Democracy gives everyone the dignity of a vote, which is essential for an equality of permission. But, as many have noted, democracy also slides toward interventions to achieve an anti-liberal, and always ineffectual, equality of outcome, not of permission. H. L. Mencken observed that “democracy is the theory that the common people know what they want, and deserve to get it, good and hard.” Beware the weaver of a social fabric, or you’ll get it good and hard.

The conservatives claim that they are taking the ethical high road. So do the progressives. All I can say is that we liberals really take it. All political theories, except true liberalism, treat citizens as children, which easily morphs into slavery. The right treats them as bad children who, for their own good, need to be policed, disdained, disciplined, and fooled. The left treats them as sad children who, for their own good, need to be policed, managed, subsidized, and fooled. The purpose of the state, according to conservatives, is to make people virtuous. The purpose, according to progressives, is to make them equal. True liberals reply that running the lives of adults is not the business of Congress or of the Harvard faculty. One of the Heritage debaters proposed “prudent protection” for strategic production against the Chinese. Does anyone here think that Congress is going to do anything “prudent”? True liberalism is a philosophy of realism that treats citizens as adults. It is the sole “adultism.”

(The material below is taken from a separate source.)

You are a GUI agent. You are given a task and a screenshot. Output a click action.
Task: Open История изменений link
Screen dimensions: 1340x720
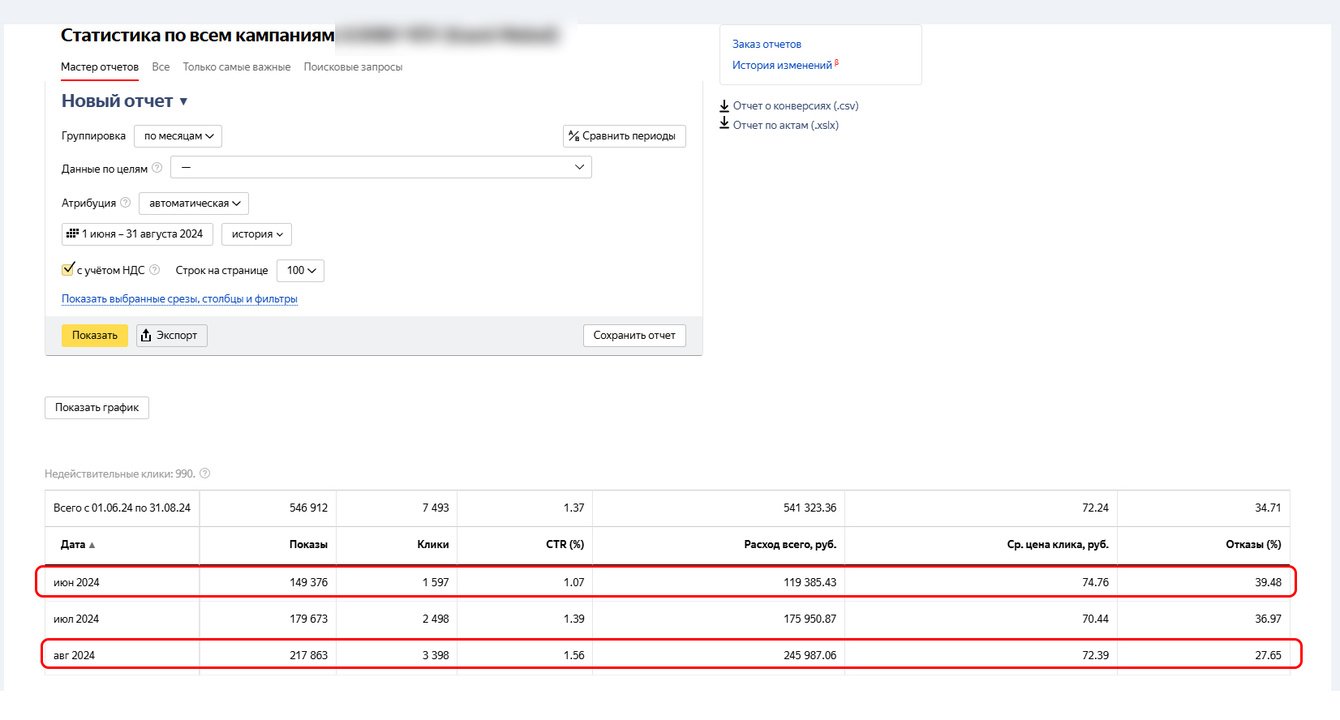pyautogui.click(x=782, y=65)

The conservatives challenge true liberalism from “yuck” or “hurrah” about three items: (1) national security, hurrah; (2) drugs, yuck; (3) the 1950s family, hurrah. From these three comes their authoritarianism, their delight in pushing people around. I’ve never understood why people like to push other people around. I can’t understand how the state gets enough police and soldiers to do it. How, for example, does the policeman in Hong Kong go home at night to his apartment next door to the elderly couple whose grandson he has just beaten up? But my lack of understanding shows how naive I am. The state never had much trouble recruiting the Reserve Police Battalion 101 from Hamburg to hunt down and murder Jews during the Holocaust.

“Virtue” is the conservative claim. A Heritage lad said straight out that “the purpose of the government is to regulate morality.” Good goal; wretched means. I say that virtue grows best when people have an adult liberty of the will, theologically speaking, and equality of permission to exercise their will, economically and spiritually speaking, subject to the equal permission of their fellows.

The conservative debaters kept coming back to the metaphor of “guardrails.” It’s like the metaphor used by the progressives against the liberty of trade, that “unfettered trade” has numerous “imperfections.” Consult Joe Stiglitz’s latest book. Why guards and fetters are such grand ideas applied to adults is left unsaid. After all, Quis custodies Ipsos custodias? Who guards the guards? On both the left and the right, it is assumed that the state is a good, wise, effective custodia. In Copenhagen, maybe it is, roughly speaking. But in New Orleans and Chicago? Moscow and Riyadh?

The debate lightning round, skillfully MCed, asked first about the problem of homelessness. The obvious and liberal solution is to build more houses against the illiberal policies of NIMBY-ism advocated along the spectrum. Listen to the messages from the treehouse.

But notice: The rhetoric of “problems” is inherently statist and anti-liberal. It arose in the early 19th century, just as liberalism was getting underway in some countries. Yet the only solver of problems in sight is lo Stato. And any adult knows that not all problems have a solution, and many of the problems arise from the attempts by the state to “solve” too many of them.

I say: Do what you want, but don’t scare the horses.